→ Set problem: Copy out all of the following lines without changing anything in them.

[Entries showing where items appear]
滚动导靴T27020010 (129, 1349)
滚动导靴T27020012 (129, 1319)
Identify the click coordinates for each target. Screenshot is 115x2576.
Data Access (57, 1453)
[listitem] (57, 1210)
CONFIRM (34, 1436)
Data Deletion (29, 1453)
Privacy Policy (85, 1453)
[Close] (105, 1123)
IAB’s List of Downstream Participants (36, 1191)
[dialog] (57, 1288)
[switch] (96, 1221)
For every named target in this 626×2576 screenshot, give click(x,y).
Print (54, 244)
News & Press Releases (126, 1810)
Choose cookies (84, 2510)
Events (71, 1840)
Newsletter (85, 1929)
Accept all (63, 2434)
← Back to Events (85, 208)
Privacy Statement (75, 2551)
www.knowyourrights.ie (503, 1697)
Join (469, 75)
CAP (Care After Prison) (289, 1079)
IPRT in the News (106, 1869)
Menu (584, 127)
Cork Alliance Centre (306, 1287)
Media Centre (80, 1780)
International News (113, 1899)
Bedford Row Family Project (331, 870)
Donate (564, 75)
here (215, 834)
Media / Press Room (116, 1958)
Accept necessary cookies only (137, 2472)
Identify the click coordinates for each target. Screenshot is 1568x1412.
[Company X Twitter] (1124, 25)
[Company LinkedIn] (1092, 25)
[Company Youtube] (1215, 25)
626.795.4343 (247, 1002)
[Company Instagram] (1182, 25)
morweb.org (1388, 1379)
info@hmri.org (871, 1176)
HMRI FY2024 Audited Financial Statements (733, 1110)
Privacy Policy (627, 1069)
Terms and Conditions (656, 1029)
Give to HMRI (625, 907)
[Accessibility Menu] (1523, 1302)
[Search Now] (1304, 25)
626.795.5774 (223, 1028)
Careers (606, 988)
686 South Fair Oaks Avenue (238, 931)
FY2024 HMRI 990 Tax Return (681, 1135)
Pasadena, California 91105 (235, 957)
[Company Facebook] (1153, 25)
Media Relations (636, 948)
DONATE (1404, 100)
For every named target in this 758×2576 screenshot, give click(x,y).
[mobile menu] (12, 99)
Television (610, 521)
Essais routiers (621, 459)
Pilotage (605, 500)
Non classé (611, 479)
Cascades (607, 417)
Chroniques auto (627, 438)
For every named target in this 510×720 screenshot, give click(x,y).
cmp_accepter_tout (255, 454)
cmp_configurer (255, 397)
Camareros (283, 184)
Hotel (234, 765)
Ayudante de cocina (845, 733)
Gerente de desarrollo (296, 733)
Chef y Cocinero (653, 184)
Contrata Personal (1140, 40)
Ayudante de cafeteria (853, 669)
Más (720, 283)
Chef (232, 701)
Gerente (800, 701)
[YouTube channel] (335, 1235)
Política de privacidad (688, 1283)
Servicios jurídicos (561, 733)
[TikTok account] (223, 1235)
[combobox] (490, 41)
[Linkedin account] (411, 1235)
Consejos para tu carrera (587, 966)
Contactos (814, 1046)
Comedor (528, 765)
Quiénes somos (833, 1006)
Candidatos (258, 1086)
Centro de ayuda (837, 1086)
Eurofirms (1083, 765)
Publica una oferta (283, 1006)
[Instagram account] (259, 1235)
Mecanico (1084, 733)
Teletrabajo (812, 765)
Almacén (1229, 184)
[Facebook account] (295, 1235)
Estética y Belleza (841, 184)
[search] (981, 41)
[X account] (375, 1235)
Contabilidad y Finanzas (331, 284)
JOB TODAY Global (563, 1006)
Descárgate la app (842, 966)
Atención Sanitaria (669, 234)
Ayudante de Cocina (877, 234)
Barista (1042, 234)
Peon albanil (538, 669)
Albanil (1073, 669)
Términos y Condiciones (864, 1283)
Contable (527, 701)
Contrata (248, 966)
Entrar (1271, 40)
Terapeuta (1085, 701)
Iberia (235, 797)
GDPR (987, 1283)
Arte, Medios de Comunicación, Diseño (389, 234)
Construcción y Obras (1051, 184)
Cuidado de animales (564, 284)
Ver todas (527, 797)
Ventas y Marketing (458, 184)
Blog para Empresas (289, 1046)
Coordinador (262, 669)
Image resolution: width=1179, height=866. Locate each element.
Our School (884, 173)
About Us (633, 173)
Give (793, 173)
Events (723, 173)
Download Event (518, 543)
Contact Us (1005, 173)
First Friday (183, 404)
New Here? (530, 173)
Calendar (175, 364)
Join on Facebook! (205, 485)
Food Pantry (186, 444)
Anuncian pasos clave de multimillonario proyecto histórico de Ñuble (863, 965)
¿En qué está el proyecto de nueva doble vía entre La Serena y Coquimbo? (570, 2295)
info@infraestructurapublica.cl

→ Expected output:
滚动导靴T27020010 (129, 1349)
滚动导靴T27020012 (129, 1319)
Identify the click coordinates for each target. Screenshot is 115x2576.
Data Access (57, 1453)
[listitem] (57, 1210)
CONFIRM (34, 1436)
Data Deletion (29, 1453)
Privacy Policy (85, 1453)
[Close] (105, 1123)
IAB’s List of Downstream Participants (36, 1191)
[dialog] (57, 1288)
[switch] (96, 1221)
For every named target in this 626×2576 screenshot, give click(x,y).
Print (54, 244)
News & Press Releases (126, 1810)
Choose cookies (84, 2510)
Events (71, 1840)
Newsletter (85, 1929)
Accept all (63, 2434)
← Back to Events (85, 208)
Privacy Statement (75, 2551)
www.knowyourrights.ie (503, 1697)
Join (469, 75)
CAP (Care After Prison) (289, 1079)
IPRT in the News (106, 1869)
Menu (584, 127)
Cork Alliance Centre (306, 1287)
Media Centre (80, 1780)
International News (113, 1899)
Bedford Row Family Project (331, 870)
Donate (564, 75)
here (215, 834)
Media / Press Room (116, 1958)
Accept necessary cookies only (137, 2472)
Identify the click coordinates for each target. Screenshot is 1568x1412.
[Company X Twitter] (1124, 25)
[Company LinkedIn] (1092, 25)
[Company Youtube] (1215, 25)
626.795.4343 (247, 1002)
[Company Instagram] (1182, 25)
morweb.org (1388, 1379)
info@hmri.org (871, 1176)
HMRI FY2024 Audited Financial Statements (733, 1110)
Privacy Policy (627, 1069)
Terms and Conditions (656, 1029)
Give to HMRI (625, 907)
[Accessibility Menu] (1523, 1302)
[Search Now] (1304, 25)
626.795.5774 (223, 1028)
Careers (606, 988)
686 South Fair Oaks Avenue (238, 931)
FY2024 HMRI 990 Tax Return (681, 1135)
Pasadena, California 91105 (235, 957)
[Company Facebook] (1153, 25)
Media Relations (636, 948)
DONATE (1404, 100)
For every named target in this 758×2576 screenshot, give click(x,y).
[mobile menu] (12, 99)
Television (610, 521)
Essais routiers (621, 459)
Pilotage (605, 500)
Non classé (611, 479)
Cascades (607, 417)
Chroniques auto (627, 438)
For every named target in this 510×720 screenshot, give click(x,y).
cmp_accepter_tout (255, 454)
cmp_configurer (255, 397)
Camareros (283, 184)
Hotel (234, 765)
Ayudante de cocina (845, 733)
Gerente de desarrollo (296, 733)
Chef y Cocinero (653, 184)
Contrata Personal (1140, 40)
Ayudante de cafeteria (853, 669)
Más (720, 283)
Chef (232, 701)
Gerente (800, 701)
[YouTube channel] (335, 1235)
Política de privacidad (688, 1283)
Servicios jurídicos (561, 733)
[TikTok account] (223, 1235)
[combobox] (490, 41)
[Linkedin account] (411, 1235)
Consejos para tu carrera (587, 966)
Contactos (814, 1046)
Comedor (528, 765)
Quiénes somos (833, 1006)
Candidatos (258, 1086)
Centro de ayuda (837, 1086)
Eurofirms (1083, 765)
Publica una oferta (283, 1006)
[Instagram account] (259, 1235)
Mecanico (1084, 733)
Teletrabajo (812, 765)
Almacén (1229, 184)
[Facebook account] (295, 1235)
Estética y Belleza (841, 184)
[search] (981, 41)
[X account] (375, 1235)
Contabilidad y Finanzas (331, 284)
JOB TODAY Global (563, 1006)
Descárgate la app (842, 966)
Atención Sanitaria (669, 234)
Ayudante de Cocina (877, 234)
Barista (1042, 234)
Peon albanil (538, 669)
Albanil (1073, 669)
Términos y Condiciones (864, 1283)
Contable (527, 701)
Contrata (248, 966)
Entrar (1271, 40)
Terapeuta (1085, 701)
Iberia (235, 797)
GDPR (987, 1283)
Arte, Medios de Comunicación, Diseño (389, 234)
Construcción y Obras (1051, 184)
Cuidado de animales (564, 284)
Ver todas (527, 797)
Ventas y Marketing (458, 184)
Blog para Empresas (289, 1046)
Coordinador (262, 669)
Image resolution: width=1179, height=866. Locate each element.
Our School (884, 173)
About Us (633, 173)
Give (793, 173)
Events (723, 173)
Download Event (518, 543)
Contact Us (1005, 173)
First Friday (183, 404)
New Here? (530, 173)
Calendar (175, 364)
Join on Facebook! (205, 485)
Food Pantry (186, 444)
Anuncian pasos clave de multimillonario proyecto histórico de Ñuble (863, 965)
¿En qué está el proyecto de nueva doble vía entre La Serena y Coquimbo? (570, 2295)
info@infraestructurapublica.cl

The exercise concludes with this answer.